## TASK DIRECTIONS
Reproduce the entries below, starting from the very first line and ending with, and including, the line that contains "click(x=41, y=10)".

** start PROVIDED MATERIAL **

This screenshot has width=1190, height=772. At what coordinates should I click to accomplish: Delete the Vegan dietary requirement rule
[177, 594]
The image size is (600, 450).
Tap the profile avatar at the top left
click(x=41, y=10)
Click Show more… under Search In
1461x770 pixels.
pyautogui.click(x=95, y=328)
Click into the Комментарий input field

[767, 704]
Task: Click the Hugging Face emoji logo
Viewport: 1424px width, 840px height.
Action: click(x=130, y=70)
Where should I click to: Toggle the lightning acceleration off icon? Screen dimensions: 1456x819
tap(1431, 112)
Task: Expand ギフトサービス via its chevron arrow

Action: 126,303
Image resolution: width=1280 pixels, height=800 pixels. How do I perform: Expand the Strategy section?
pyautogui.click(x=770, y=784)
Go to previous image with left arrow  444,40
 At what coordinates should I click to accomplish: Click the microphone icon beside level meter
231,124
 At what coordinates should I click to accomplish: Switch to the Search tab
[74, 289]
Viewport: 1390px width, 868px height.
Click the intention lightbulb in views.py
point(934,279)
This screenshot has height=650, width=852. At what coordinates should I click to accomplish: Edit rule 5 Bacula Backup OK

** end PROVIDED MATERIAL **

## OUTPUT
This screenshot has width=1190, height=772. At what coordinates should I click to accomplish: Delete the Vegan dietary requirement rule
[177, 594]
The image size is (600, 450).
Tap the profile avatar at the top left
click(x=41, y=10)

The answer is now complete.